Computer is where this gets especially interesting. Perplexity’s Computer feature is essentially an agent shell: it opens tabs, navigates pages, runs tools, and stitches it all together into something coherent for you. Long-running agents in that environment need two things: they have to be able to keep context over many steps, and they have to be efficient enough that you are not staring at a spinner for minutes every time they think.

Nemotron 3 Ultra was built for exactly that: long-running “agentic” workflows where context grows continuously as the agent calls tools, reads more data, and updates its internal plan. A 1M-token context window lets an agent keep stacking up intermediate results, logs, and partial drafts without having to constantly prune away earlier context, which is precisely what kills coherence in a lot of existing long sessions.

The Mixture-of-Experts design is the other half of the story here. Because only a subset of experts are active per token, Nemotron 3 Ultra can deliver what is essentially frontier-scale capacity while still offering significantly higher throughput and lower effective cost than a dense model with similar total parameters. For a user, that translates into Computer sessions that can think deeply over long sequences of actions and still respond often enough that you feel comfortable iterating rather than setting something up and walking away.
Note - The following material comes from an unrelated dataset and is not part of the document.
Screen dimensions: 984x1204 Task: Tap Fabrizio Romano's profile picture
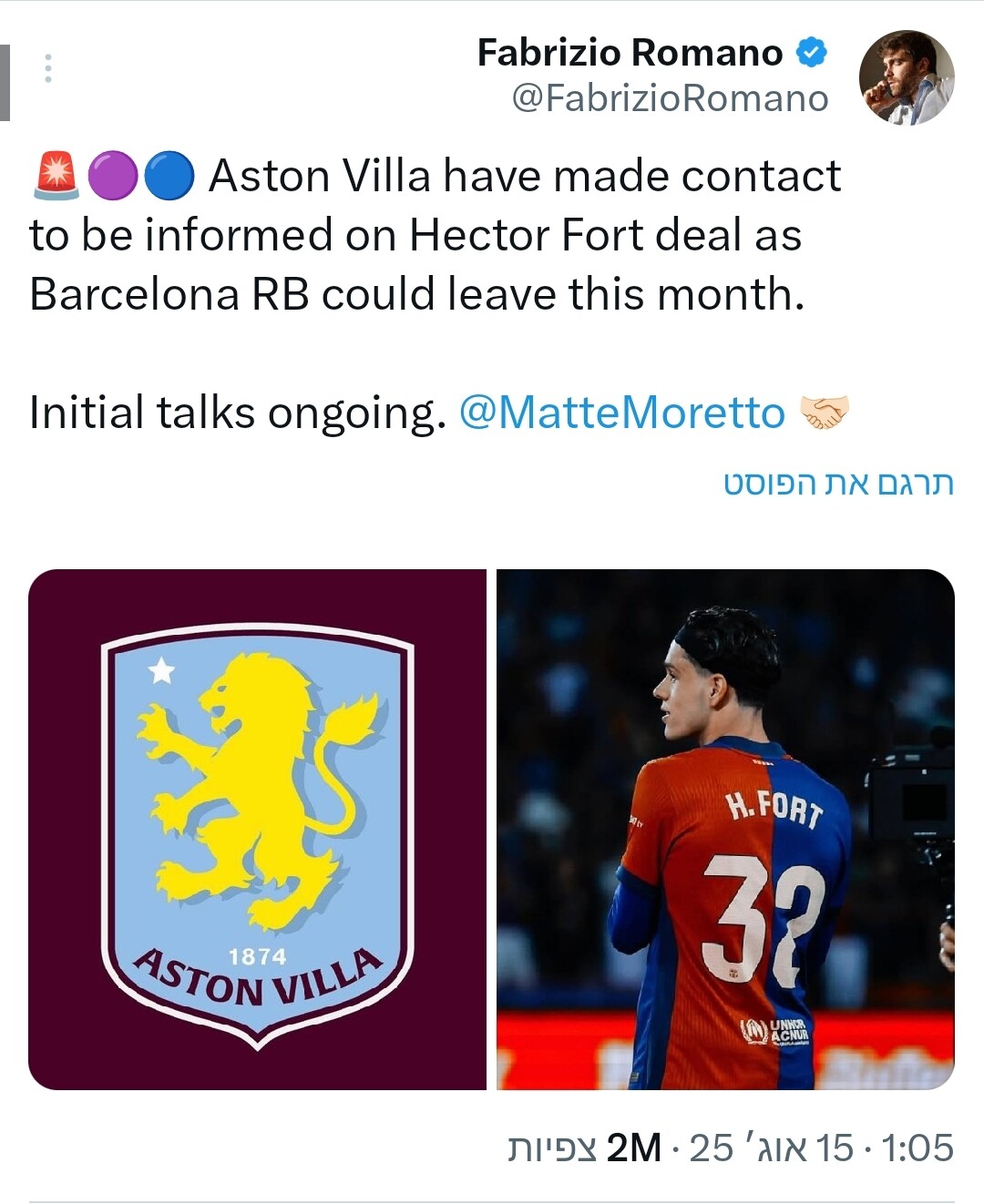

If you are using Computer for extended coding sessions, refactors, or end-to-end research projects – especially with US-focused workflows like building reports, market analysis, or legal-style document reviews – that combination of long context and high throughput is a big deal. You can keep asking follow-ups, layering in new sources, or pivoting the task without having to manually reset or rewrite massive prompts just to keep the model from forgetting what you said ten steps ago.

There is also a bigger strategic angle here: the open-model ecosystem is evolving from “here are some weights on GitHub” to “here is a full frontier-class stack shipping in real products on day one.” NVIDIA’s Nemotron 3 family was always framed as a three-tiered system – Nano, Super, and Ultra – where Nano handles lightweight, high-frequency jobs, Super powers collaborative and high-volume agents, and Ultra is the heavyweight reasoning and orchestration engine. Nemotron 3 Nano has already landed on platforms like Hugging Face and multiple inference providers; Ultra now arriving inside Perplexity closes the loop between open research, cloud deployment, and end-user applications.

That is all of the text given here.